M’immaginavo quel suo bel viso altezzoso sfigurato, la smorfia, le lacrime.
Sapevo che anche così lei sarebbe stata bellissima, il mio quadro di dolore
perfettamente adagiato nella situazione. La guardavo mentre lavava i piatti,
osservavo la linea dritta della spina dorsale e il lieve movimento delle spalle
e dei fianchi. E pensavo a quanto sarebbe stato perfetto agguantare lo
strofinaccio che avevo proprio davanti a me e passarglielo rapidamente attorno al
collo. E stringere. Forte.
Non
avrebbe nemmeno gridato, la sua lingua sarebbe uscita dalla bocca aperta, i
suoi occhi scuri si sarebbero allargati fino quasi a ingoiare l’intera faccia.
E io...io allora...
«Sei
distratto! Ti stai sporcando tutto!» mi sgrida lei.
La
guardo con indolenza e faccio come mi dice, più per forza d’inerzia che perché
le sto prestando reale attenzione.
La
mia mente ha vagato anche troppo a lungo.
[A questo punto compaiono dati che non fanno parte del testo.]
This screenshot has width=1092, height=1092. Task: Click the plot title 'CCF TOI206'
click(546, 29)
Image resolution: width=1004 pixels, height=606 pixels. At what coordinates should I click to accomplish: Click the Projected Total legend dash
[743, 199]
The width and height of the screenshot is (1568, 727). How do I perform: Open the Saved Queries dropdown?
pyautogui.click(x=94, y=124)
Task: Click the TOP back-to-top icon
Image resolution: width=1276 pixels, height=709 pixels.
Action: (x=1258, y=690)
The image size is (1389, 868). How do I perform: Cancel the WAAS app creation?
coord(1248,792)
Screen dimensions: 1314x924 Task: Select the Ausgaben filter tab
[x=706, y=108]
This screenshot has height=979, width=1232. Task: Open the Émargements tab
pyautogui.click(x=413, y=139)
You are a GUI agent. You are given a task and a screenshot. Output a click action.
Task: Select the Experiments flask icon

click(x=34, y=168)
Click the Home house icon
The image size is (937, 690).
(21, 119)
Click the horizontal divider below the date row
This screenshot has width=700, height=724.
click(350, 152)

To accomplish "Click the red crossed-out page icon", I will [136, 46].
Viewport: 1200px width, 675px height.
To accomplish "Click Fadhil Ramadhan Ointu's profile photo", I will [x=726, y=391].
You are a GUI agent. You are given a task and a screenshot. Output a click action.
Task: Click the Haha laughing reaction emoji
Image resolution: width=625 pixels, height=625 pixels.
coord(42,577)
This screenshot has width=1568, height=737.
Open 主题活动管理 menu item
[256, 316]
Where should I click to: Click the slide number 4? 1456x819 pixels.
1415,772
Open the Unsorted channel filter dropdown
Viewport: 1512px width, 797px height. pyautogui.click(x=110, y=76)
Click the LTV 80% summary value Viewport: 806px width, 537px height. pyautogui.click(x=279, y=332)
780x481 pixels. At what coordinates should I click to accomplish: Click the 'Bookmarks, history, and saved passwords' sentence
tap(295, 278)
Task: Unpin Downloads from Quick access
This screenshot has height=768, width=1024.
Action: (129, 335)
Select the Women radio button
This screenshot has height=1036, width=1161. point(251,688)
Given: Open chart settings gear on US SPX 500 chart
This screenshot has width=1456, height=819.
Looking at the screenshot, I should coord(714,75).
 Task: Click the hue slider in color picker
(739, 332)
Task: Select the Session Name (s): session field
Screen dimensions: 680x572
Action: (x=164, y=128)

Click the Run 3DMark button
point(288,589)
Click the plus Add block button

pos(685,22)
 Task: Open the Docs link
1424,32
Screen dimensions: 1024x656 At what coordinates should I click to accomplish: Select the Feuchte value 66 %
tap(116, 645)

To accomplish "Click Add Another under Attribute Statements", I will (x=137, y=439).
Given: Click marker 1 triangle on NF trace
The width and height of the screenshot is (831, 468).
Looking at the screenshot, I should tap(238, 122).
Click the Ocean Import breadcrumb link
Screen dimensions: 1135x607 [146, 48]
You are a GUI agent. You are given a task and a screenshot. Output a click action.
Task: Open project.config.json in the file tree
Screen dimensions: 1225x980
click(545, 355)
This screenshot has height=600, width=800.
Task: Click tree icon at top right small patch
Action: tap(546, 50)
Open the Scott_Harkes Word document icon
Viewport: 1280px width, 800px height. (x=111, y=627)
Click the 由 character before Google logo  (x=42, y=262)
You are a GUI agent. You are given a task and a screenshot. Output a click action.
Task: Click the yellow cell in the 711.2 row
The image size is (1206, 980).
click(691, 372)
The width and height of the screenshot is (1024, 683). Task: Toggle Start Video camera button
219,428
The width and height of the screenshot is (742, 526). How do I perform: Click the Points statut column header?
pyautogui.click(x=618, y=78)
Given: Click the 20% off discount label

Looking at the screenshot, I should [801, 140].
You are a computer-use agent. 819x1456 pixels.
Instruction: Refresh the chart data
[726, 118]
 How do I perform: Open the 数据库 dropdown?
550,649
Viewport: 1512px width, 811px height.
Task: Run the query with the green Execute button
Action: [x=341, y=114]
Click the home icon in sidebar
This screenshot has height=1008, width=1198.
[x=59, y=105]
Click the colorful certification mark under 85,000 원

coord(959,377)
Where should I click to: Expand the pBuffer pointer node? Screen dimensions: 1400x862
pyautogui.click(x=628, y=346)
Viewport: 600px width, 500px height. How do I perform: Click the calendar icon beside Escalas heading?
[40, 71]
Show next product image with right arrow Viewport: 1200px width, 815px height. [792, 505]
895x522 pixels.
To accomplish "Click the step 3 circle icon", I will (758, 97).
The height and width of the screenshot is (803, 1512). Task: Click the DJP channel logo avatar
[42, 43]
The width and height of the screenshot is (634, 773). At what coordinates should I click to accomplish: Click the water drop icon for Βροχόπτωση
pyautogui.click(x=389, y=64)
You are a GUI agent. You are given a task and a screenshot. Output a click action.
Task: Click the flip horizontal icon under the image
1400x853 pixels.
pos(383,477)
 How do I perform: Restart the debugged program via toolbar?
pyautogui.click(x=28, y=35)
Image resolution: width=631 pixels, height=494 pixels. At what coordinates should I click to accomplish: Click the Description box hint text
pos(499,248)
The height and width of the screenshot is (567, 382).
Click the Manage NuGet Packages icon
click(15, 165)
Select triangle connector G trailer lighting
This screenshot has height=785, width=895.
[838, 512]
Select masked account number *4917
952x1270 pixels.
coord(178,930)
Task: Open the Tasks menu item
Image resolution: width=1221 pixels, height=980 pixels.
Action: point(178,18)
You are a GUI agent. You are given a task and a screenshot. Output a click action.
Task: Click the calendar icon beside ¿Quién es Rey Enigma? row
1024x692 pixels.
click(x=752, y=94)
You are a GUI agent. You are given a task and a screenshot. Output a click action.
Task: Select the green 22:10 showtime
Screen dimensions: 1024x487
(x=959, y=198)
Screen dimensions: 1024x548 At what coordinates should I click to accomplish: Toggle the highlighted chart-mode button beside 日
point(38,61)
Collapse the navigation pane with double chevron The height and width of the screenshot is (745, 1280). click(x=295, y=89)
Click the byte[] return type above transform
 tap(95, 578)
Sento il mio cazzo premere contro la
cerniera lampo dei pantaloni. La cosa assurda è che non è lei ad eccitarmi, non
più. È qualcos’altro, ma anche ammettendolo, non cambierebbe nulla!
È
successo così con tutte le donne con cui sono stato. Passavo un po’ di tempo,
anche un bel po’ di tempo con loro, sfogando la mia voglia insaziabie e sentendomi
appagato sempre. E poi basta.
Poi
più nulla.
Sia
ben chiaro, da quelle parti tutto funzionava come al solito, ha sempre
funzionato bene e persino adesso, a cinquant’anni, io posso dirmi più che
sessualmente attivo! È solo che...diventava vuoto, mera meccanica, puramente
sangue pompato, carburante messo in moto per un bisogno fisiologico che alzava
la mia leva e faceva il suo lavoro. Basta.
Certo,
io l’aiutavo con fantasie che non intendo certo andare in giro a raccontare a
qualcuno, ma il senso di vuoto che mi pervadeva subito dopo
era...agghiacciante!
Con
lei è stata la stessa cosa.
Dopo
cinque anni.
Sono
stati anche troppi!
Perché
sono ancora qui a guardare questo panino unto e a fingere che mi piaccia?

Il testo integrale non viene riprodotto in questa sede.